Task brief: What is needed is an exact repeat of the lines from the one holding "Task: Click the video playback seek bar" through the final line of the data, with no pictures.

:: Source material

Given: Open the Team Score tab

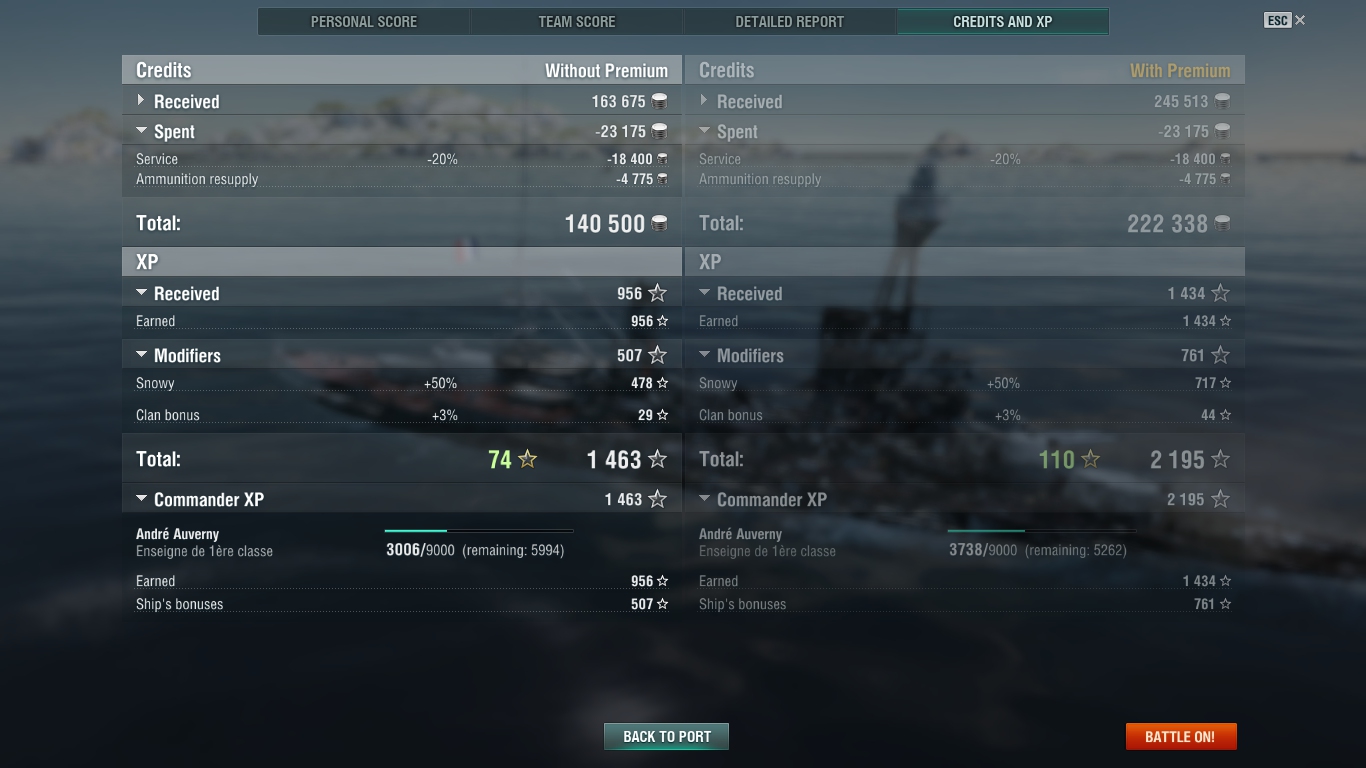Looking at the screenshot, I should pos(577,22).

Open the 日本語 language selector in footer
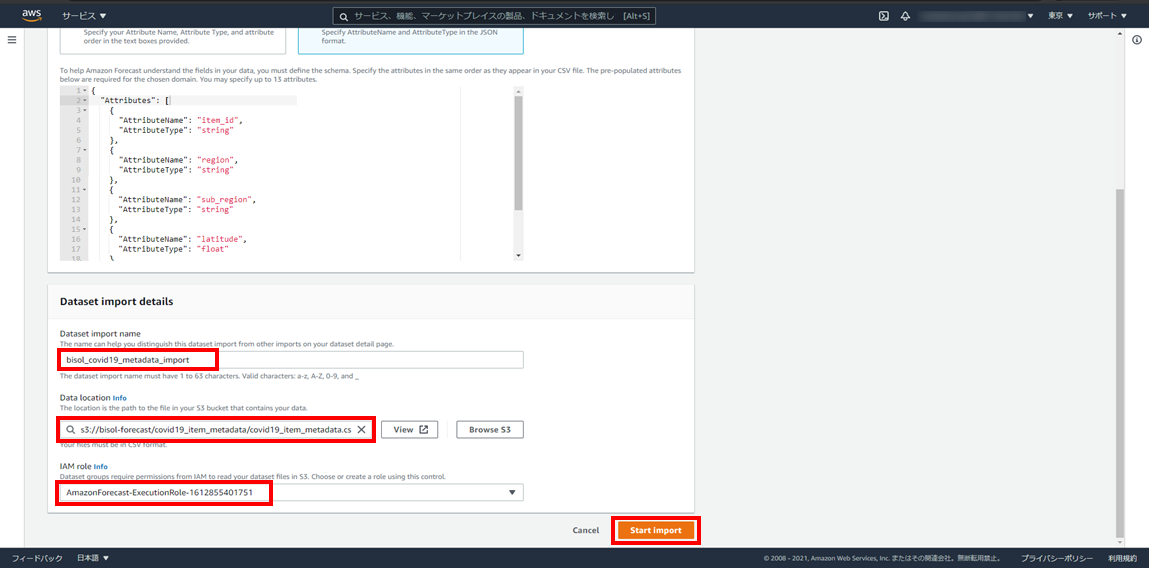93,558
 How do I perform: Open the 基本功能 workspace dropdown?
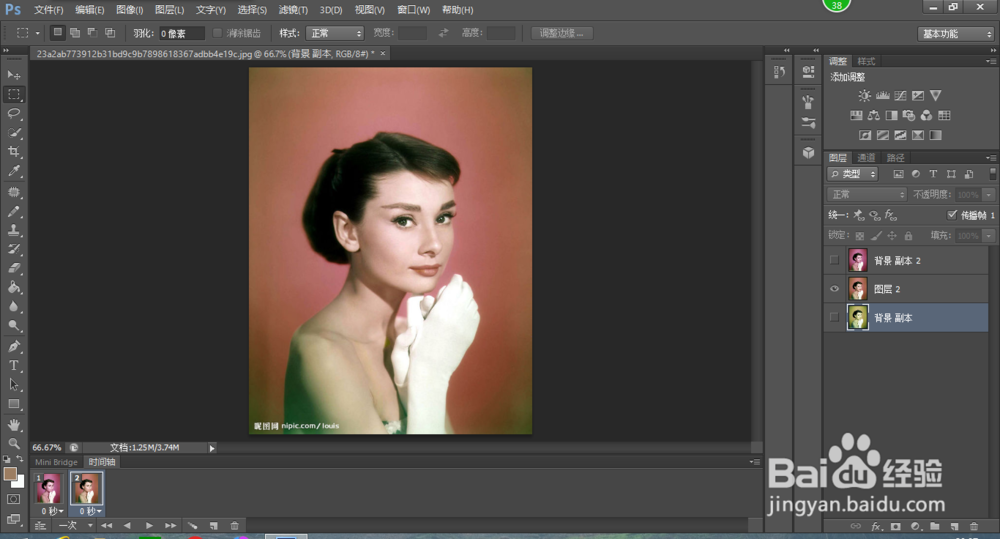click(x=955, y=33)
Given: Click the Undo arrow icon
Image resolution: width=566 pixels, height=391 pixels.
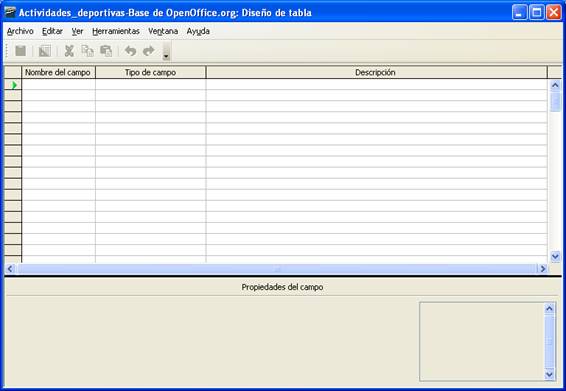Looking at the screenshot, I should 130,51.
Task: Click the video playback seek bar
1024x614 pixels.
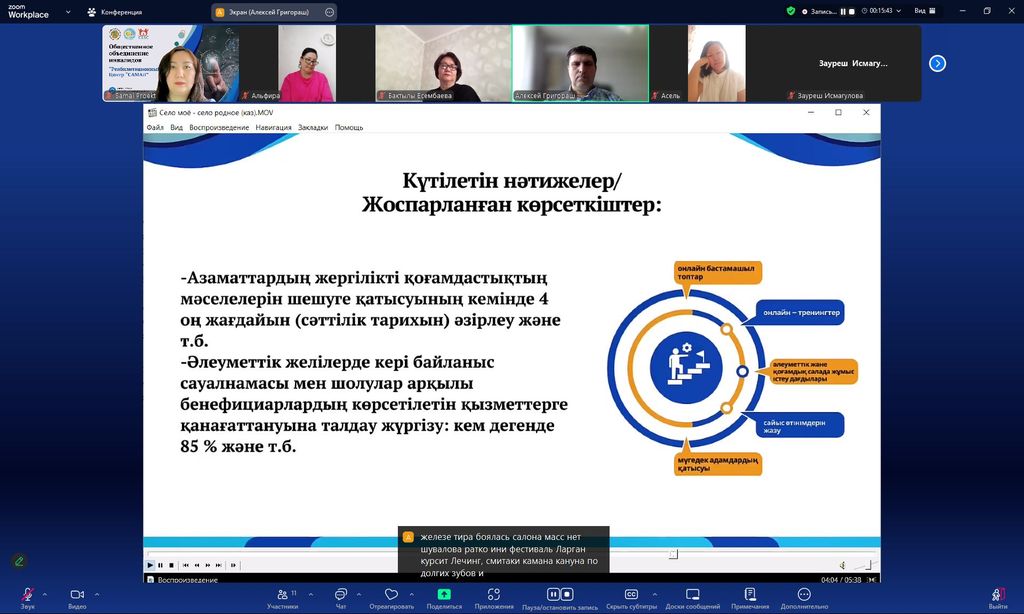Action: tap(500, 553)
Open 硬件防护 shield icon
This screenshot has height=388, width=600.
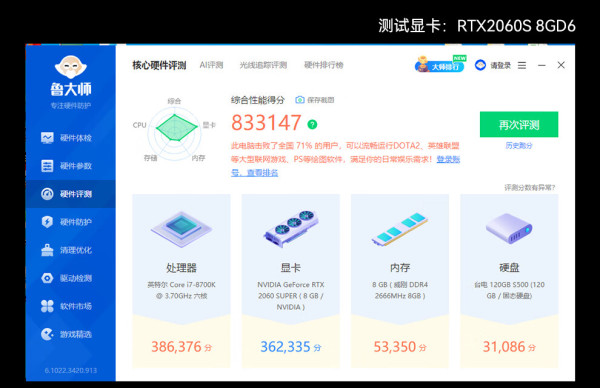tap(47, 222)
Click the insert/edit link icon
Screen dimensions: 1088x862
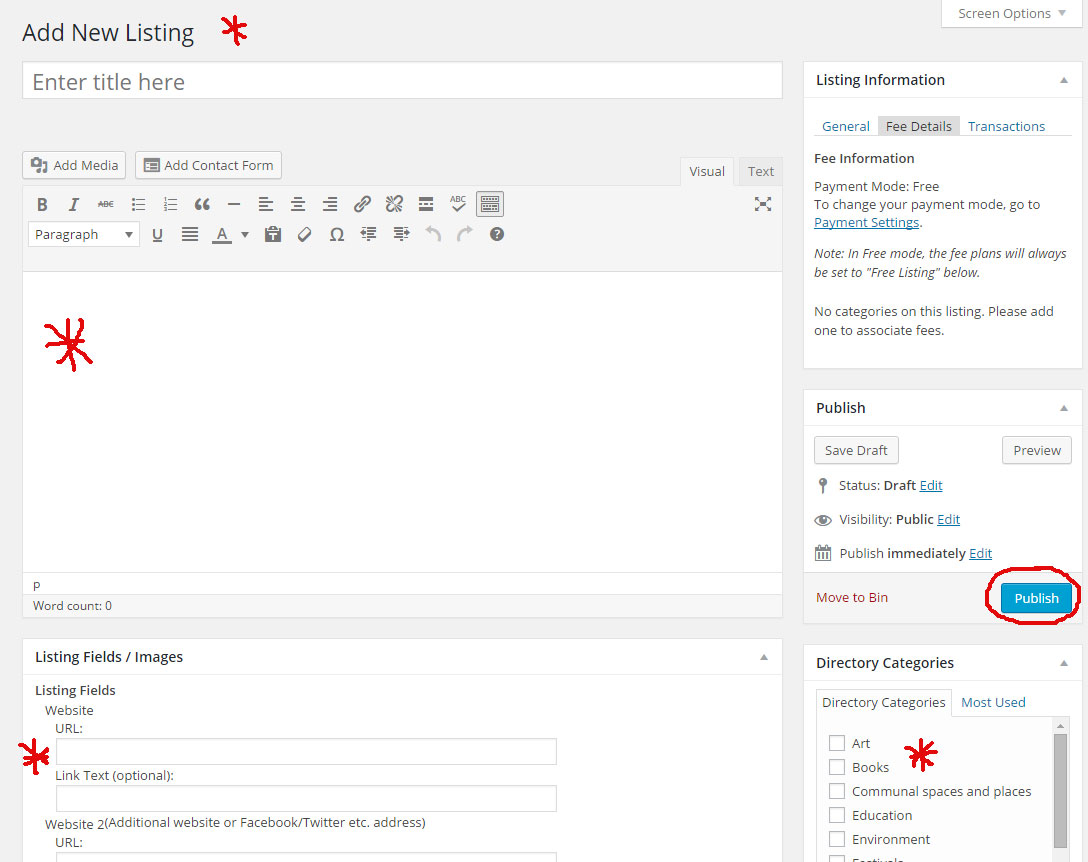pos(362,204)
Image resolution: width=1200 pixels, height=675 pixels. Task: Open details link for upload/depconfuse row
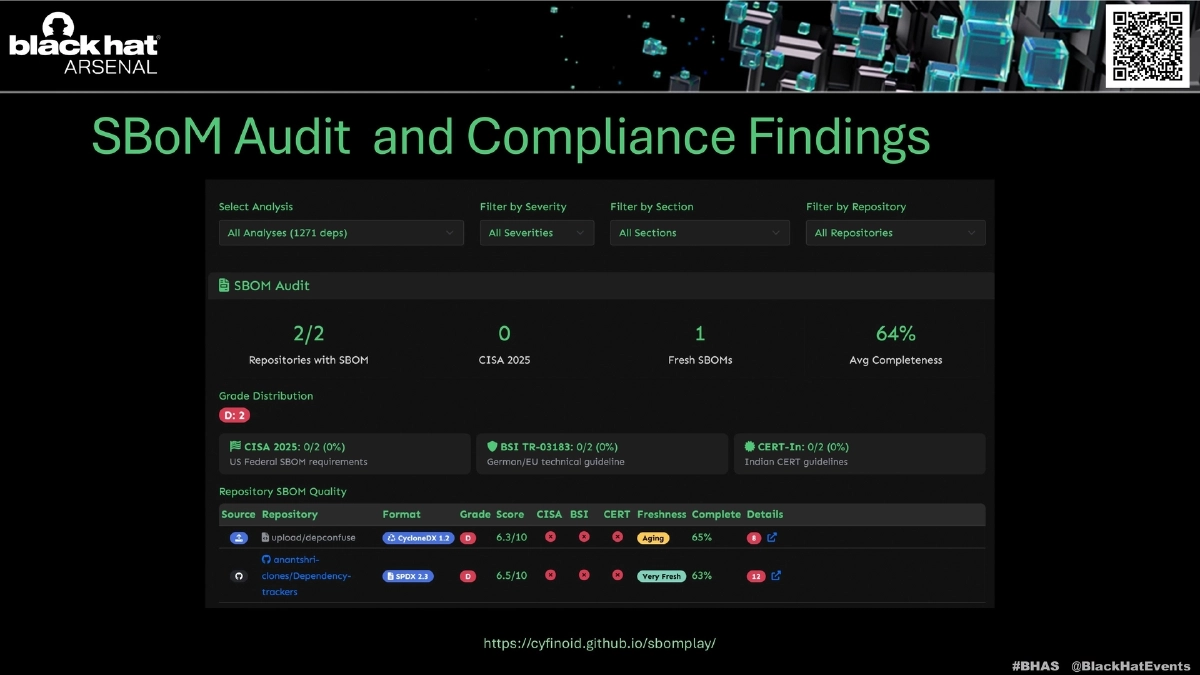(x=772, y=538)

::::

Output for this exercise:
Task: Click the video playback seek bar
1024x614 pixels.
Action: tap(500, 553)
Open 硬件防护 shield icon
This screenshot has height=388, width=600.
tap(47, 222)
Click the insert/edit link icon
Screen dimensions: 1088x862
pos(362,204)
Image resolution: width=1200 pixels, height=675 pixels. Task: Open details link for upload/depconfuse row
(x=772, y=538)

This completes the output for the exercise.